The disease was first described in Japan in 1956 and is therefore mainly well known in Asia, although in recent years patients have also been diagnosed and treated in US A and Europe. Treatment with prevention of stroke and all its consequences is possible through an EC-IC bypass procedure which allows for extra blood to reach the brain areas suffering from lack of adequate blood supply.
Over the past few years I have been involved in the management of Moyamoya children from all across Europe. The lack of awareness of the existence of this disease in Europe and the lack of understanding, diagnosing and treating these children, not only among those suffering from the disease but also the medical professionals forced me to initiate a “Moyamoya Awareness Project”. This project was first and foremost initiated for the children, their parents and their caretakers to help understand it and to take away any anxiety related to its diagnosis and surgical treatment.
The initial step was to produce two childrens books. “Sven” to explain the disease in simple illustrations for children upto 8 years of age and the second “Fatmas fantastic Journey” a comic for older children, telling a fantasy story, a journey of 4 Moyamoya children within the human brain. This process of increasing awareness also involves the making of a universal homepage allowing for a single international platform of information and exchange for all MM patients and caretakers across the globe.
This moyamoya.net website should be a source of information, explaining the patients/parents the disease, its presenting symptoms and the consequences if not treated. It should be an easy guide for parents of moyamoya children helping them to answer questions like “what do I do now that I know my child has Moyamoya?”, “Where do I go for treatment?”. It should provide for assistance for patients and families in coping and understanding this disease and its management, provide an updated list of specialists and centres of care across the world, provide addresses of self help groups for further information and self-participation. It should also allow for linking websites from USA, Europe and Japan to provide online access of Q/A sessions between patients and specialists locally and internationally to provide the necessary information, update and assistance.

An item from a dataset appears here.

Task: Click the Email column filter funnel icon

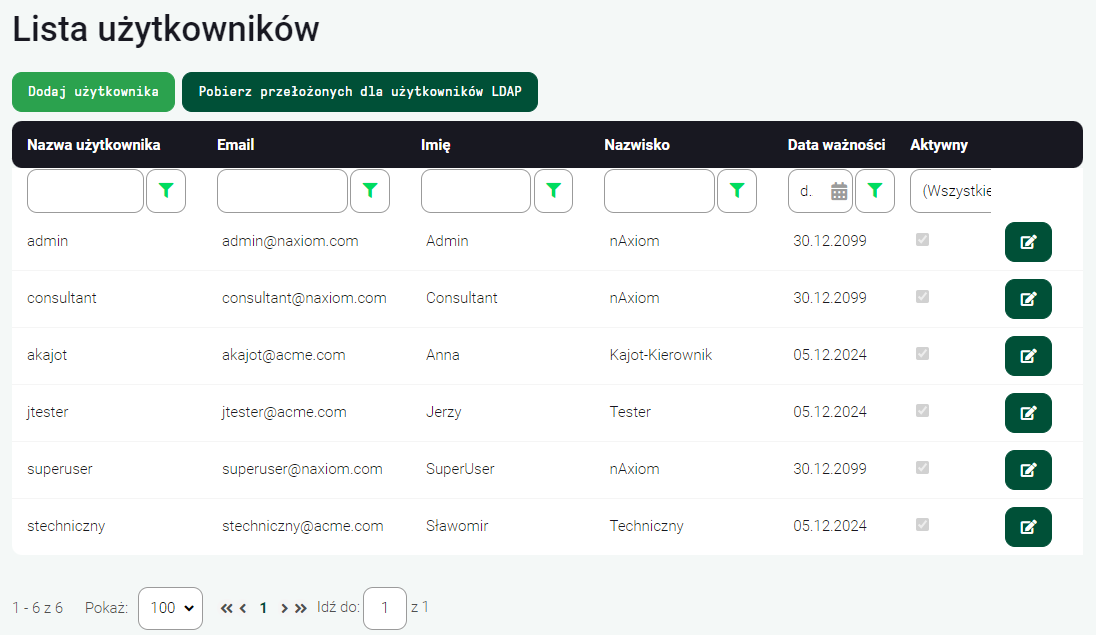Action: 370,190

All this pooled and linked information will be “new” and “first time round” .The Moyamoya angiopathy is always referred to as a rare disease. In our experience this is defintiely not because of the lack of its existence in the non Asian population but mainly because of the lack of awareness of this disease entity as such and especially in children. “Stroke in children” is an extremely important yet very often ignored topic amongst the medical professionals. The need to “write more” about this an giopathy is hence obvious. Explaining its presentation in adults and children, the possibilities of diagnosis as well as the surgical management need to be outlined, protocoled and published so that care takers all over the world can follow guidelines in their day to day patient management.